• **What to do**: Given the records below, transcribe each of them exactly.

• **Recorded data**:
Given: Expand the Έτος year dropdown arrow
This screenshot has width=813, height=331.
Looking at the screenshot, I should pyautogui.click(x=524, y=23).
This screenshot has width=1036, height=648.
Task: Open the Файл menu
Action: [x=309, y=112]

• **Exercise answer**:
Given: Expand the Έτος year dropdown arrow
This screenshot has width=813, height=331.
Looking at the screenshot, I should pyautogui.click(x=524, y=23).
This screenshot has width=1036, height=648.
Task: Open the Файл menu
Action: [x=309, y=112]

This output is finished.